I'm tired of the dominance of the out-of-order processor. They are large and wasteful, the ever-popular x86 is especially poor, and they are hard to understand. Their voodoo would be more appreciated if they pushed better at the limits of computation, but it's obvious that the problems people solve have a latent inaccessible parallelism far in excess of what an out-of-order core can extract. The future of computing should surely not rest on terawatts of power burnt to pretend a processor is simpler than it is.

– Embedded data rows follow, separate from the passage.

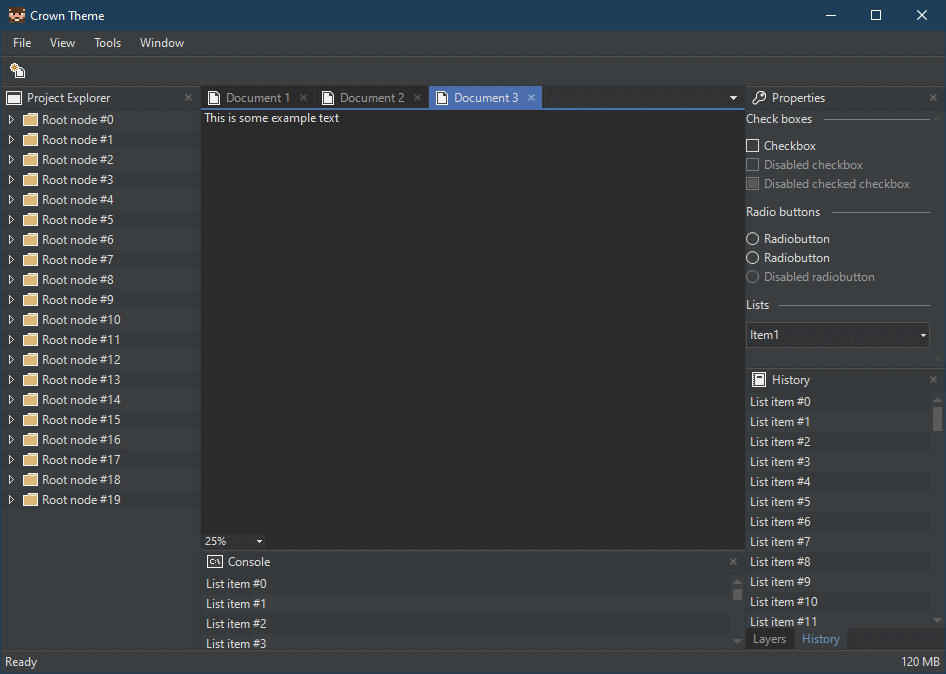Select the first Radiobutton
This screenshot has height=674, width=946.
(753, 239)
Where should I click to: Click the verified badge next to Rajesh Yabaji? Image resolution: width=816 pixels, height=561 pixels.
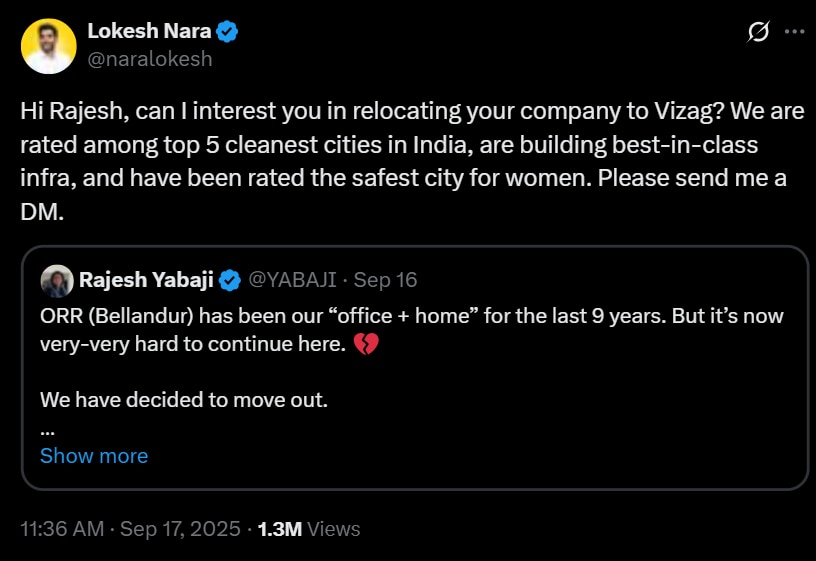(230, 280)
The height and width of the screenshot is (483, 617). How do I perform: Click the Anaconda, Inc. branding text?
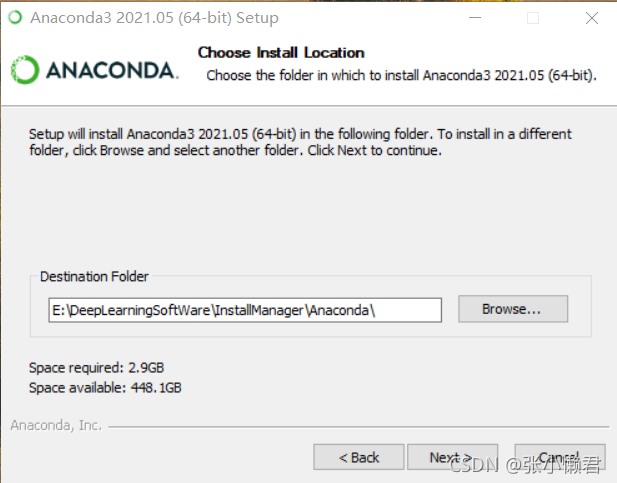point(56,426)
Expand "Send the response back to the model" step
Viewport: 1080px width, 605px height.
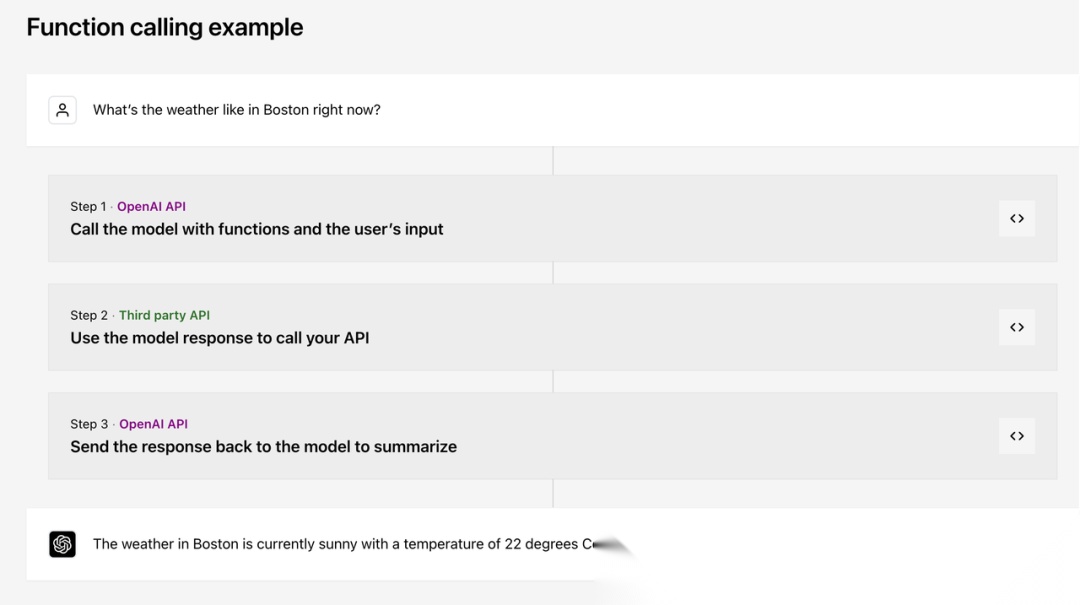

There is some hope in the ideas of upstarts, like Mill Computing and Tachyum, as well as research ideas like CG-OoO. I don't know if they will ever find success. I wouldn't bet on it. Heck, the Mill might never even get far enough to have the opportunity to fail. Yet I find them exciting, and much of the offhand "sounds like Itanium" naysay is uninteresting.
This article focuses on architectures in proportion to how much creative, interesting work they've shown in public. This means much of this article comments on the Mill architecture, there is a healthy amount on CG-OoO, and the Tachyum is mentioned only in passing.
https://medium.com/@veedrac/to-reinvent-the-processor-671139a4a034
A commentary on some of the more unusual OoO architectures in the works with focus on Mill Computing's belt machines.
(Score: 0) by Anonymous Coward on Wednesday May 15 2019, @05:00AM
Cache access can be pretty unpredictable for certain applications. Floating point operations when denorms are possible can vary in execution time. Just those off the top of my mind. If scheduling was easy, processors likely would all be modeled off of itanium.